PERSON A: Fills out your inquiry form and after an email exchange, books a call. They come back later and tell you they made a mix up, double-booked themselves, and need to cancel it.
PERSON B: DMs you, expresses interest, says they want to sign-up, but then comes back later saying they're having second thoughts.
How many follow-ups would you send in each situation before giving up?
Both of these examples are real, and they ended in drastically different results. I'm not going to try and tell you there is a "right" or a "wrong" number of follow-ups.
But I will share what happened in these two particular scenarios. In both cases, I followed up with the person twice. That's because they'd expressed genuine interest and I was confident that I could help them.
PERSON A - asked me to no longer follow-up with them.
PERSON B - ended up signing up and these days they're doing $100k months.
I'm definitely not saying every person I work with will eventually do $100k months. A rare few ever make it to that level. Period.
But because of what happened with Person B...
I follow-up with people at least twice when they've expressed genuine interest and I'm confident I could help them.
Sales and enrollment pros will often say that you follow-up until the person says "no thanks" or "not now" to avoid having any open loops. Yes is great. No is great. But being stuck in uncertainty because you didn’t follow up is bad.
How Do You Do Genuine Follow-ups Without the Ickiness?

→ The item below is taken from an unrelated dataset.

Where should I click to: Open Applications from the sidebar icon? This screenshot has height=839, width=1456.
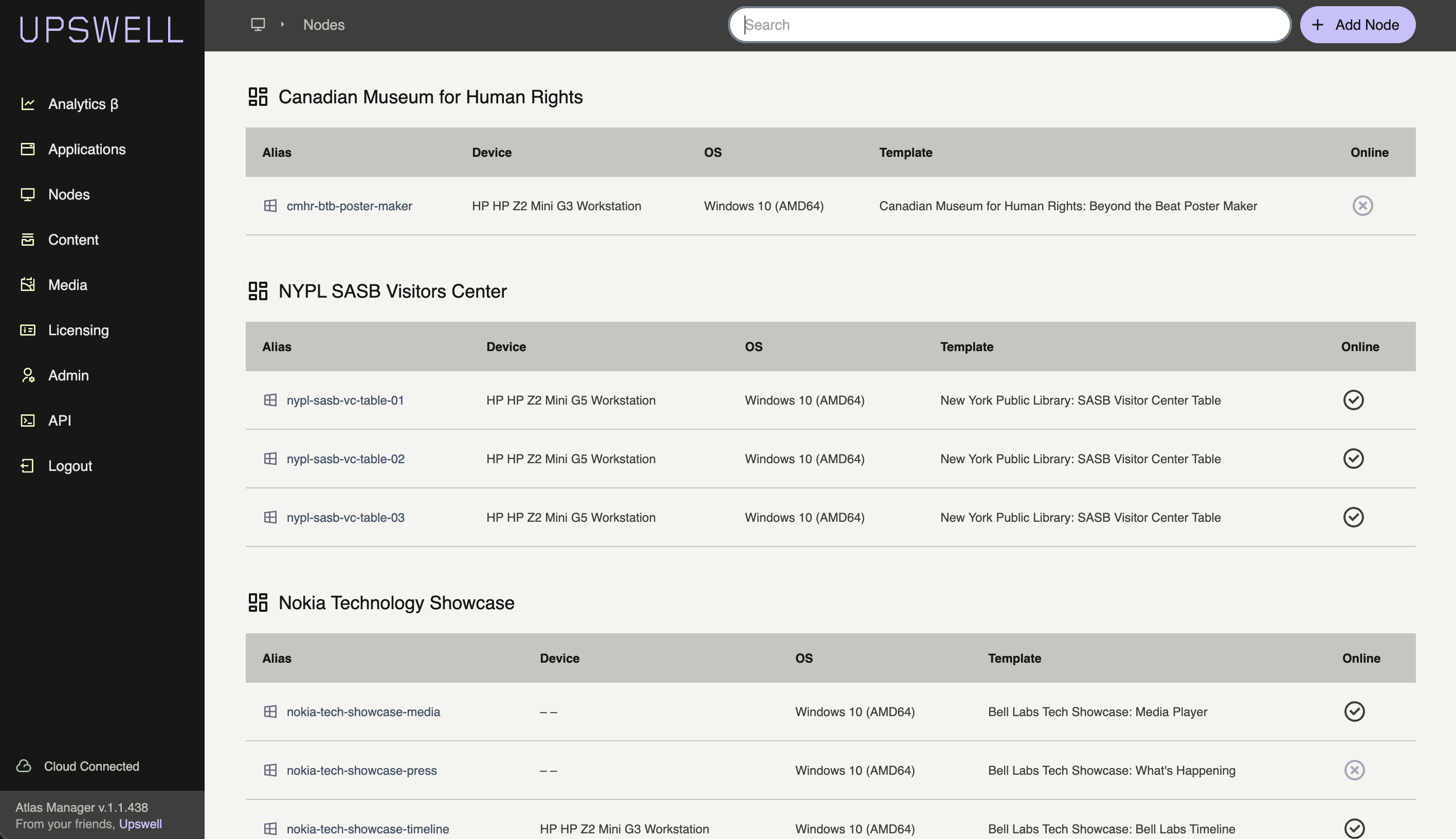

1. Shift Your Thinking Around Following Up
If what you have to offer can truly help them transform their life, body, relationship, business, career, organization, or finances, which we know will also boost their confidence and change how they're showing up in all other areas of their life, then you following up is genuinely an act of service. Period. You're not following up because you're some slimy sales person. You're following up because they are in pain, want change, desire different results and you have the ability to help them.
2. Tell Yourself a Story That Serves You
Don’t assume that silence is rejection. People have a lot on the go: Filing their taxes, groceries, fixing that thing around the house, laundry, dental appointments for the kids, visiting their parents, making time for exercise, and the 376 things they need to do for work. If you’re going to fabricate a story in your head about why they haven't yet got back to you, you might as well create a story that serves you. Assume they’re busy.
3. Personalize and Continue to Give
Make every follow up personalized and find ways to keep being of value. How? You can mention things that specifically came up in your conversations, send them voice notes, or even video messages. You can invite them to a workshop you're hosting, share a book or podcast recommendation, or give them a tool, template, or worksheet from your program.
4. Be Friendly, Sincere, and Lighthearted
You're building a relationship, not looking to "guilt them into saying yes". So don't bother mentioning your previous follow-ups or say anything that's going to make them feel guilty. Keep it fun, friendly, and easy-going.
Now go genuinely follow up with the folks who've expressed interest so you can help more people.